There were many nights where none of my attempts to console him would work, making me feel like mothering instincts were nonexistent. I didn’t know what he wanted or needed. I would drive around the block for hours, begging him to sleep, but it rarely worked. The only respite from our struggle came when I would give up and pull him close to me to breastfeed. The moment when he would latch on would save me from myself—from my racing, panicked thoughts on what a terrible mother I was.
Even though I was a wreck between feedings, having that break from myself and my depression every few hours helped bring me back from the edge.

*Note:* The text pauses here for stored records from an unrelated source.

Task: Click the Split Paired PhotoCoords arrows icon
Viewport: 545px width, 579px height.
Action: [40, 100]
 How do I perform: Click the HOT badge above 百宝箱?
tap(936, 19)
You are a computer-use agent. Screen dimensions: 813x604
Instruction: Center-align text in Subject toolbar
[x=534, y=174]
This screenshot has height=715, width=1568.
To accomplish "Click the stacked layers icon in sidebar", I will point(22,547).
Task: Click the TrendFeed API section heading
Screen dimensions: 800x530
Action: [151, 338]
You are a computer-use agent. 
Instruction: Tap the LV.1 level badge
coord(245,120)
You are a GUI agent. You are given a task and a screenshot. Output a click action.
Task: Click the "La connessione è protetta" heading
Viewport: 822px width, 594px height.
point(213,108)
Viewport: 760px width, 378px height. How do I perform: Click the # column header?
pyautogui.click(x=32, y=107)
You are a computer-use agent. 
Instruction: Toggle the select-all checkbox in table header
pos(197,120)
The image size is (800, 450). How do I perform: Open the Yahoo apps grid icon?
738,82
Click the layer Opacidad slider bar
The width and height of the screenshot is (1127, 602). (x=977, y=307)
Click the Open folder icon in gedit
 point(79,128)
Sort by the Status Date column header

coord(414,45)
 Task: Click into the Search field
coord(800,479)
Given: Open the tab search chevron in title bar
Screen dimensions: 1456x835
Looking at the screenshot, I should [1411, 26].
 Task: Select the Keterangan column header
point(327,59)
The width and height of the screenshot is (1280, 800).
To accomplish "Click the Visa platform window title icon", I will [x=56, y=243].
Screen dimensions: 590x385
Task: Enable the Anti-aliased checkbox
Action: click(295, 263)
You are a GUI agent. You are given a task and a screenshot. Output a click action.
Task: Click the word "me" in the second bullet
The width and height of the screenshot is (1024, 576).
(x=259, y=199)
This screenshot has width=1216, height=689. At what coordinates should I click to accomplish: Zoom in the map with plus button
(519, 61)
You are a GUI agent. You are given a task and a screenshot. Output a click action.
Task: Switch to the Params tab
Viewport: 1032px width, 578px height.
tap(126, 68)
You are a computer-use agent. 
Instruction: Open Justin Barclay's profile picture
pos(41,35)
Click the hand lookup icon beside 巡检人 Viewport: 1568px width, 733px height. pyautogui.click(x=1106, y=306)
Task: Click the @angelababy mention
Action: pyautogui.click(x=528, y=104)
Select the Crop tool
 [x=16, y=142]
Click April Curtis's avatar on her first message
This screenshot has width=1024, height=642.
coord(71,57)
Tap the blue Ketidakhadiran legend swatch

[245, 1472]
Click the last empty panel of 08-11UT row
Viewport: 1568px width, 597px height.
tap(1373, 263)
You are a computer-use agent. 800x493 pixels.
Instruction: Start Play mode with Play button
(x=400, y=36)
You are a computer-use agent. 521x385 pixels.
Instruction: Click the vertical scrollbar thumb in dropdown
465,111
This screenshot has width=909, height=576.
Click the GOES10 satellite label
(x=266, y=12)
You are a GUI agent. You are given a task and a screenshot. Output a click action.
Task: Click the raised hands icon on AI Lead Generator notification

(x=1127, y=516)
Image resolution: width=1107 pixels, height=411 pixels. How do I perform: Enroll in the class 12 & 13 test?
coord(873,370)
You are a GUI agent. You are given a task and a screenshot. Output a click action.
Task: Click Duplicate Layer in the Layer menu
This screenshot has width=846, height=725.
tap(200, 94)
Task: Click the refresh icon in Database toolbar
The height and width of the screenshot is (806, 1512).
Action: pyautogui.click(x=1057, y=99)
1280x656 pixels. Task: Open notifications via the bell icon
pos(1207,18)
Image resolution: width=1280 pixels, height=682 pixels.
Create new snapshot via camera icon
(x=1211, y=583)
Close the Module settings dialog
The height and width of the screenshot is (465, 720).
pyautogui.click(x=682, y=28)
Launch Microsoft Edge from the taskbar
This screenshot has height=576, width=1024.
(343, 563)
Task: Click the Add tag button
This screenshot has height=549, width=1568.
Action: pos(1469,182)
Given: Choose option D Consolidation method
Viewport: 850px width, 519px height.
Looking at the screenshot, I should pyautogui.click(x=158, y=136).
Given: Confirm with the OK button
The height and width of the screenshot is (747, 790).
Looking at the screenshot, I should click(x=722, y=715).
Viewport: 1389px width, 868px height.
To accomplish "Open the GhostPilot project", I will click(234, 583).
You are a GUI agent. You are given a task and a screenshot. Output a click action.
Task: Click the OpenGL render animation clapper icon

Breastfeeding was a time of peace amidst the wretched storm of postpartum depression. His screaming would quiet as soon as we nestled into our comfortable nook on the couch. He would look up at me as he ate, and I would know, in that moment at least, I was providing everything he needed. My heart-rate would slow, my breathing would steady, and I would feel, for once, like I was doing something right. Some days, breastfeeding was the only time I felt that way at all.
Breastfeeding became my lifeline during my struggle with postpartum depression. It was one of the only times I truly felt connected to my son in the darker periods of those months, and that tether is often what kept me alive. Even though I was a wreck between feedings, having that break from myself and my depression every few hours helped bring me back from the edge. I was doing this right, I could tell myself. I was doing this one thing right.
Our breastfeeding journey came to an end when my son was 15 months old, around the same time my postpartum depression started to lose its hold over me. It was as if he knew that we no longer needed breastfeeding to keep our relationship afloat. We were on the other shore now; I could take the lifejacket off —even though I didn’t want to. Though the end of that connection was bittersweet, I was forever grateful that breastfeeding had kept me alive for so long.
It saved my identity as a mother when I needed it most.